Speaking of unnecessary characters, Alexander, the merman who lives in the naiad district and turns out to be some long-lost school-kid crush that Jade had years ago, is the most irrelevant character in this story. I don’t even know why he was necessary to add. He’s Jade’s love interest, but the story could have functioned entirely without him. In fact, it would have been ten times better without him, because he’s introduced randomly, feels like he’s forced into the narrative, and does nothing but contribute to the damsel-in-distress trope that pervades the story. The romance came out of nowhere. Total left-field. Jade could be a seriously formidable character on her own, but I feel like the love story was contrived to humanize her, or something, or make her seem a little more vulnerable, which Ms. Payne already does a good job of. I don’t know why there’s a love story at all because it’s seriously the worst part of this book… I would have given it 3.5 stars if not for Alexander.
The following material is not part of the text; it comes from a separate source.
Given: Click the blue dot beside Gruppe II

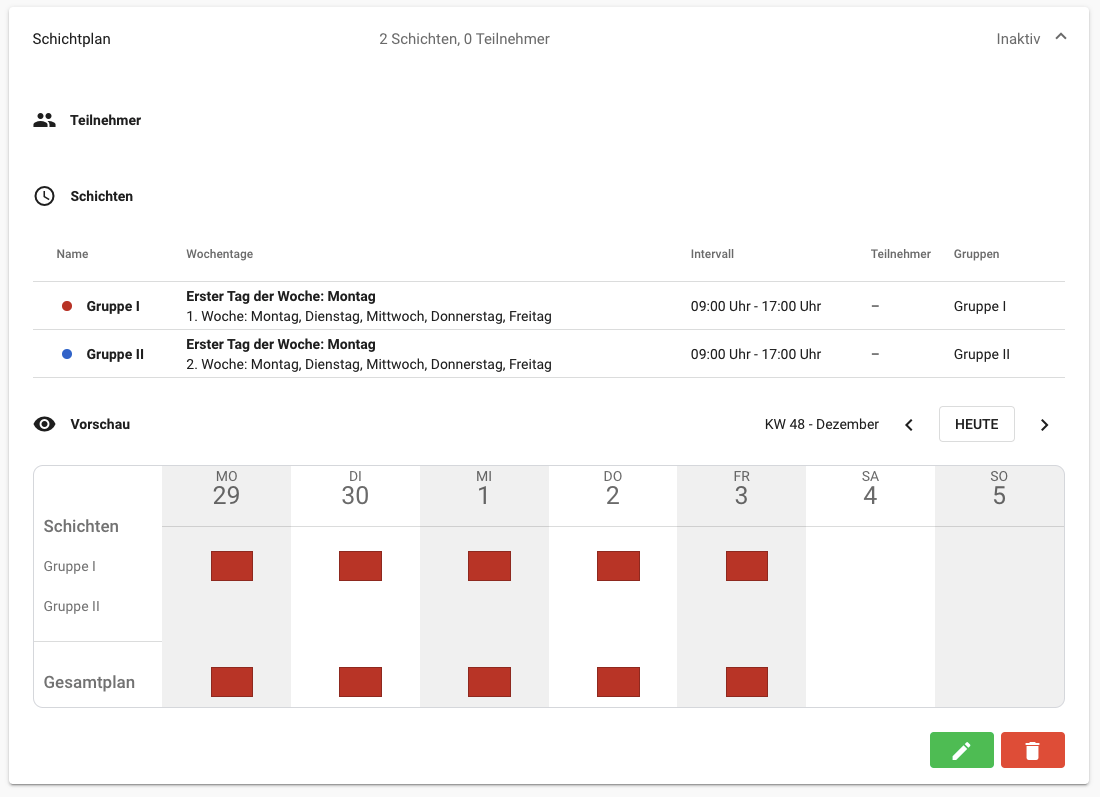Looking at the screenshot, I should click(x=67, y=354).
Lots of interesting situations occur in this book, but the introspection and emotional reactions of the characters to these situation– don’t exist. It’s a lot of, as I said before, action. Jade is doing this. Jade is saying that. Jade is angry because of this. Jade is hopeless because of this. But we learn everything from dialogue; there’s no looking into her persona, as you would with another character who has more internal monologue.
I was going to say that it seems like she’s always being saved, but that’s not entirely fair: she does save herself from Cassian when she thinks he’s about to attack her, and she *sort of* saves herself from Tor… although that part was infuriating. Jade, I know that your father was some kind of great, forgiving martyr figure, but she was going to let Tor murder her, even though she had a blade, because she would rather die than hate, even a skub like Tor. WHAT DOES THAT MEAN?! She literally has a dagger in her hand, she can stab him and get away, but she remembers that her father told her to always be brave? That he knew he might die any day, while working for the emancipation of the naiad people? How does that pertain to the situation at all?? That scene was so infuriating omg.

There is one thing, though: the trial that takes place for a third of the book, which pits Jade’s family against Tor’s, was really exciting. I thought it was well-written, emotions are running high, there’s betrayal, and it’s just a fun read. This was the part of the book that I enjoyed the most. It also wasn’t stretched out for too long, which ensured that the reader didn’t get bored. And there are some really good quotes in the book. Two in particular that I liked were:

“Don’t make me out to be a hero. I don’t have the energy for that kind of responsibility.” which Jade throws pretty resentfully at her mother and Pippa, post-trial. It makes her seem more like, you know, a seventeen-year-old who’s accusing her ex-fiance of murder. It humanizes her.

Then there’s “It’s easy to move on when things are so bad that you can’t stand them anymore. It’s harder when they’re just mediocre.” which is Pippa’s explanation as to why the naiad won’t leave this kingdom that hates them so much. The naiad have a really interesting backstory. I wish that we got more history on them, because they’re a very strong presence in the book.

In conclusion:
This book gets a lot better during the latter half. I think that Ms. Payne was more comfortable with the world she had built by this part, because it reads a lot easier. Jade is an interesting main character, and the whole undercurrent (ha. undercurrent) of politics and manipulation that makes up this story is really intriguing. I love that there’s so much complication over this supposedly easily solved dilemma. I love that the King isn’t this figure of absolute authority, and there are rioting naiads, anti-monarchists, and jilted aristocrats/Mer Noble Guard that are threatening his power. I love that Jade’s tangled up in this, and she does a pretty good job of making the right choice.

I think that the idea behind the story was fantastic– but the execution wasn’t.